■ **PROBLEM STATEMENT**:
Your answer must be the lines from the start of the records through the line with "Tubería de Nylon (115, 986)", exactly as written, without the pictures.

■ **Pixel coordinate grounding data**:

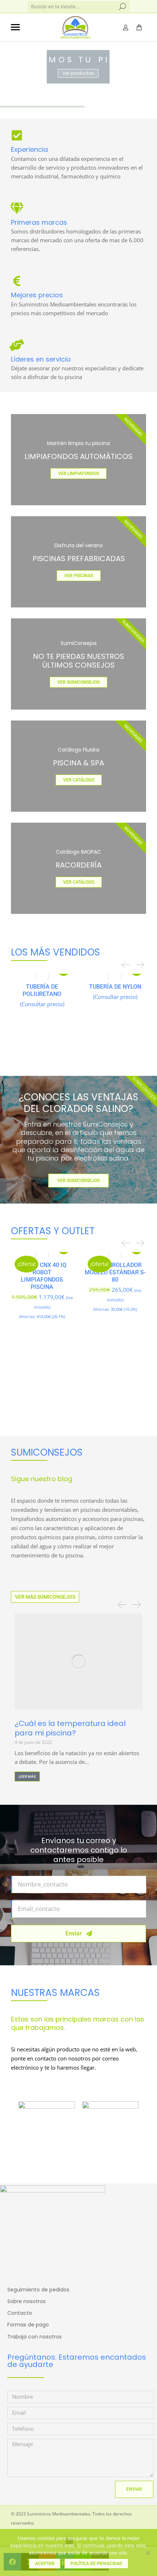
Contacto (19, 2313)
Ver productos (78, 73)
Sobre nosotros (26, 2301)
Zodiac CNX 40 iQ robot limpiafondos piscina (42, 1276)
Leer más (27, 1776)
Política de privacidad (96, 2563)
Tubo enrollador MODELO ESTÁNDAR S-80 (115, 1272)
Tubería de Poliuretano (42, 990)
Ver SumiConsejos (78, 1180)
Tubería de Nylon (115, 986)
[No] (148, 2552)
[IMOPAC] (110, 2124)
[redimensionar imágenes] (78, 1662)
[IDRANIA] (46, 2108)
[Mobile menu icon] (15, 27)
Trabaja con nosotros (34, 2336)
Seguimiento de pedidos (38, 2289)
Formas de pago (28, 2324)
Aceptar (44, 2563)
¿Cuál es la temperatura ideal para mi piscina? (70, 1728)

■ **ANSWER SECTION**:
Contacto (19, 2313)
Ver productos (78, 73)
Sobre nosotros (26, 2301)
Zodiac CNX 40 iQ robot limpiafondos piscina (42, 1276)
Leer más (27, 1776)
Política de privacidad (96, 2563)
Tubo enrollador MODELO ESTÁNDAR S-80 (115, 1272)
Tubería de Poliuretano (42, 990)
Ver SumiConsejos (78, 1180)
Tubería de Nylon (115, 986)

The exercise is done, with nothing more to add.